儘管很難,像 Geovaldis 這樣的農民們還是留下來了,開墾、播種,試着重啟生活。González 自認是一個好奇心強、消息靈通的人,他告訴我說,當他聽說中國出現了新型的冠狀病毒病例後,就已經開始向社區居民宣傳冠狀病毒的危害,甚至作為當地領導人,他減少了當地的會議次數。「我通過WhatsApp、社媒和口口相傳的方式,讓我的社區了解到最新情況。」他說。剛開始時,並不是所有人都認為這種情況需要採取這樣的極端措施,但隨着世界各地病例數量的增加,社區開始聽到了他的聲音。

瑪利亞山(Montes de Maria)區的一位農民。

瑪利亞山(Montes de Maria)區的一位農民。攝:Chiro Castellanos H

不過,在這個飽受暴力和武裝衝突打擊的地區,供水、衞生設施、保健服務和道路等等的缺乏,才是 Geovaldis 身邊社群面臨的真實挑戰。「有時候我在想,如果我們的社區真的出現了一個病例,我們要怎麼把這個人從農村地區帶出去?用毛驢嗎?是應該由誰負責將那個人送到市裏去治療,是社區、家屬還是朋友?」

「在沒有通路、沒有衞生基礎設施的情況下,我不知道有什麼可以應對病毒。」也是因此,從大城市波哥大傳出的現金援助,都沒有讓 González 安心,他反而覺得:「如果農民為了尋找那些負責分發政府金融支持的銀行或銀行代理行,而不得不離開農村地區,那這裏所有的隔離努力都被打破了,實行封鎖也就沒有意義了。」

原則上,這些援助金會直接轉入受益人的銀行賬戶,但是,在哥倫比亞,金融服務並沒有全面覆蓋,特別是在農村地區,許多補貼仍然是在銀行辦事處或代理機構支付。也因此,很多人都擔心,援助金最終並不會抵達到最需要的人的手中。

聖地亞哥一家就沒有收到任何補助。聖地亞哥告訴我,為了省錢,他舅舅在封鎖期間想着去村裏帶回一些木薯——在城裏,賣木薯的商販少了,價格也高了。不幸的是,在回城的路上,舅舅被警察攔住罰了款。而幾個在首都波哥大生活的哥哥們,做保安的、洗車的,處境都比聖地亞哥要更糟,他不得不給兄長們寄一些錢,以作資助。

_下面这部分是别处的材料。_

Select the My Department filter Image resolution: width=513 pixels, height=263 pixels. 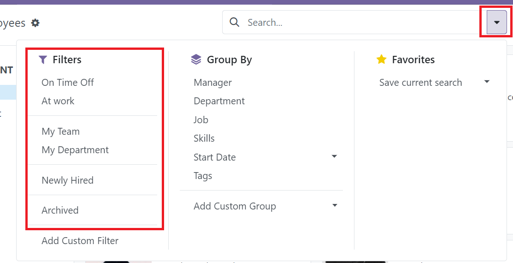75,150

與此同時,在聖地亞哥一家生活的小城辛克(Sincé),很多人家已經在窗戶和陽台上掛起了紅色的衣服或旗子:這意味着這家人正在捱餓。掛起紅色,向鄰居示意自己需要幫助,這樣的做法正在哥倫比亞全國流行起來,聖地亞哥陸續有聽說,但親眼見到,他在電話那頭,還是覺得非常震驚。

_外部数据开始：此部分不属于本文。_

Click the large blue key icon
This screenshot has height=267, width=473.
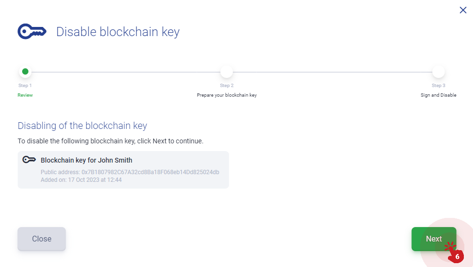tap(32, 31)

隨着確診病例的提升(截止4月27日,哥倫比亞2019冠狀病毒肺炎的確診人數為5597人),限行封鎖已經被延期到了5月11日。我知道,在家鄉,將會掛上一抹紅色的窗子,只會越來越多。而從其他國家看到的經驗也告訴我,疫情不會隨著解封日期離開,相反的,它只會層層挖出當地各式各樣難解的危機。